Из воспоминаний бывшего заключенного штрафизолятора на Секирной горе Ивана Митрофановича Лебедева от 1931 года: "Нас втолкнули внутрь громадного высокого здания. Мы остановились в оцепенении у входа, изумленные представшим перед нами зрелищем: вправо и влево вдоль каменных стен, а также посередине на голых деревянных нарах сидели в два ряда арестанты. Все они были босые, полуголые, имевшие какие-то лохмотья на теле, некоторые из них были, как подобия скелетов, грязные, со всклокоченными волосами.

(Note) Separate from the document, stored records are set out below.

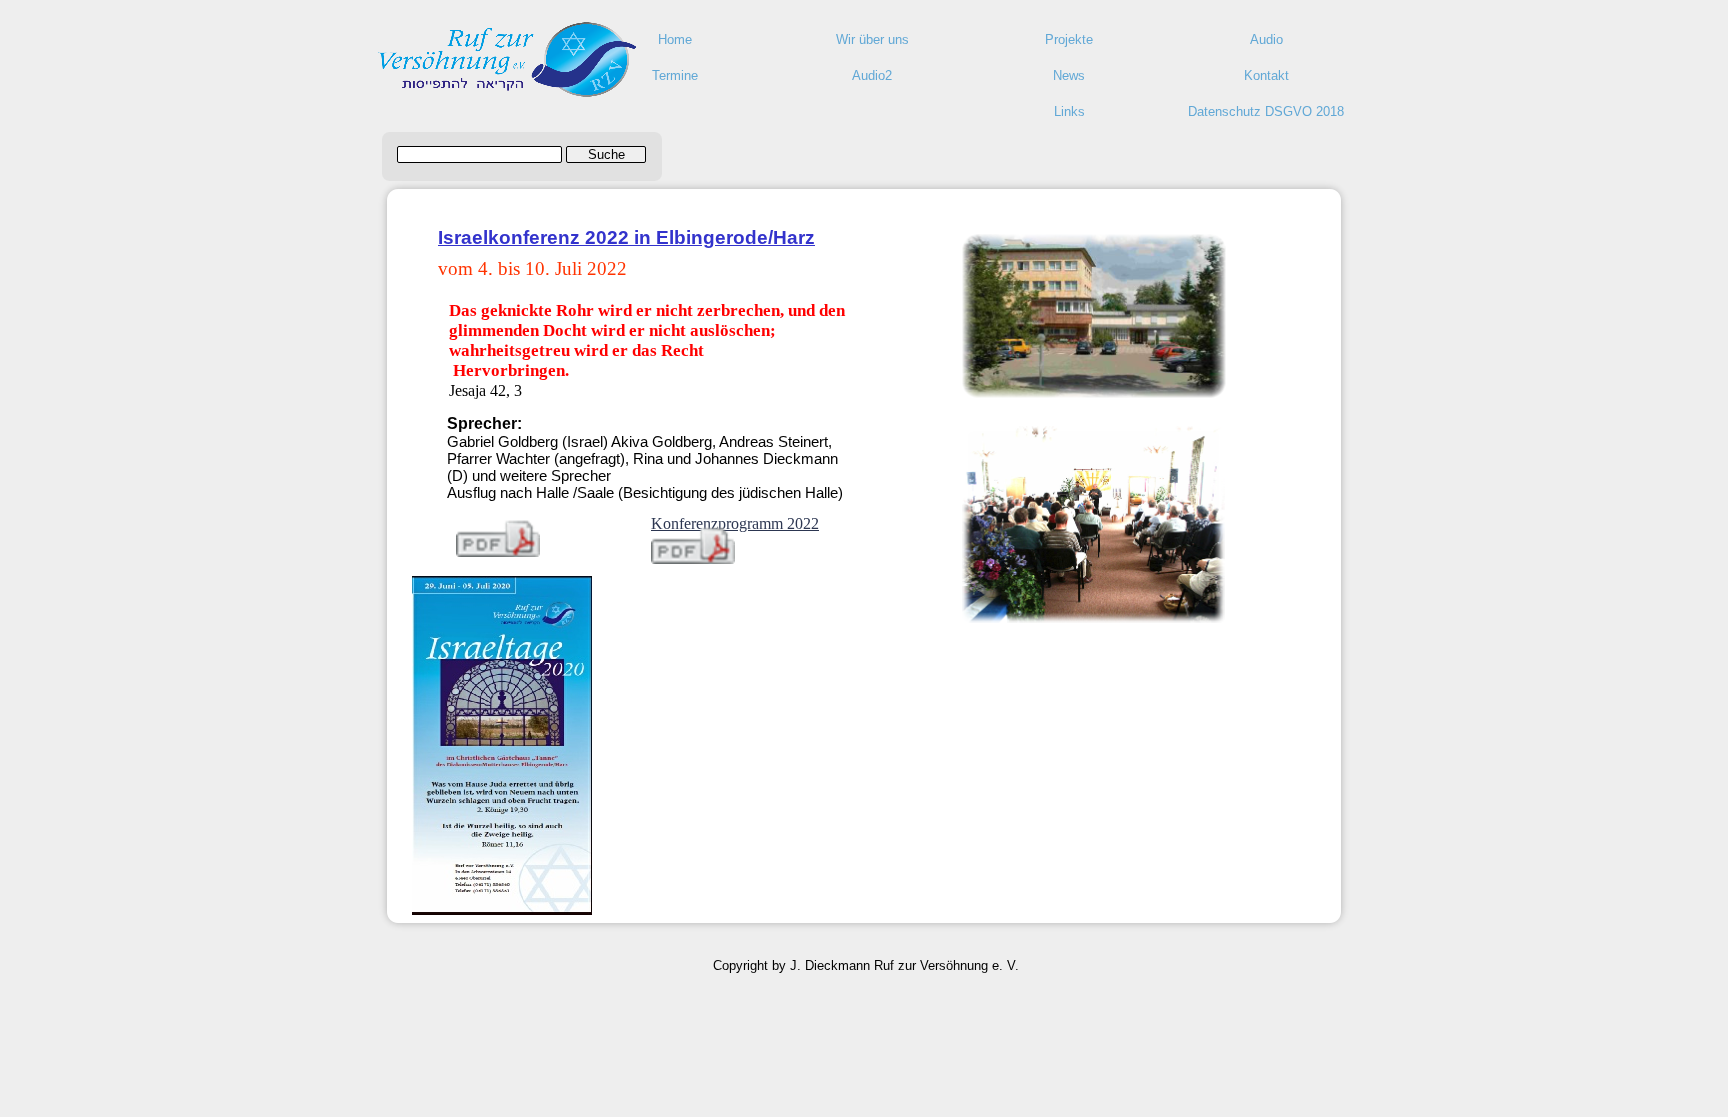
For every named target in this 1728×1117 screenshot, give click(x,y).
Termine (675, 75)
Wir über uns (872, 39)
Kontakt (1266, 75)
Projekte (1069, 39)
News (1069, 75)
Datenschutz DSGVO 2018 (1266, 111)
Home (675, 39)
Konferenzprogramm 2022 (735, 523)
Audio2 (872, 75)
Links (1069, 111)
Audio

Все, что могло напоминать о храме, было выломано и осквернено, алтари переделаны в карцеры, где происходили избиения штрафников. На месте же святого Жертвенника теперь стояла огромная "параша" для большой нужды... невыносимо пахло испражнениями".
...Авель очнулся и увидел, что у него опять развязались шнурки на ботинках.
Остановился. Тамара тоже остановилась и сразу забыла, о чем говорила, впрочем, она ведь и не говорила ничего, потому как молилась про себя или просто молчала. Видимо, рассказ про остров возник как-то сам собой в шуме ветра, грохоте трамвая на рельсовых стыках, в голосах, доносящихся из пустых дворов-колодцев. Вот когда деревья растут во дворе, то на первый взгляд кажется, что они просто стоят среди домов, как телеграфные столбы, и не растут вовсе, однако вскоре за ними приходят уборщики, пилят их двуручными пилами, разводят в заставленной мусорными баками подворотне костер и жгут обглоданные подвальной сыростью и страдающими паршой птицами сучья. Теперь-то и становится понятно, что деревья были живы, росли, пытаясь выбраться из сумрачных дворов к солнцу, а сейчас уже сдохли, подохли. Устарели с этими распертыми костяными клювами. Да, да, птицы - дворовые голуби, чайки ли - совершенно непригодны для еды!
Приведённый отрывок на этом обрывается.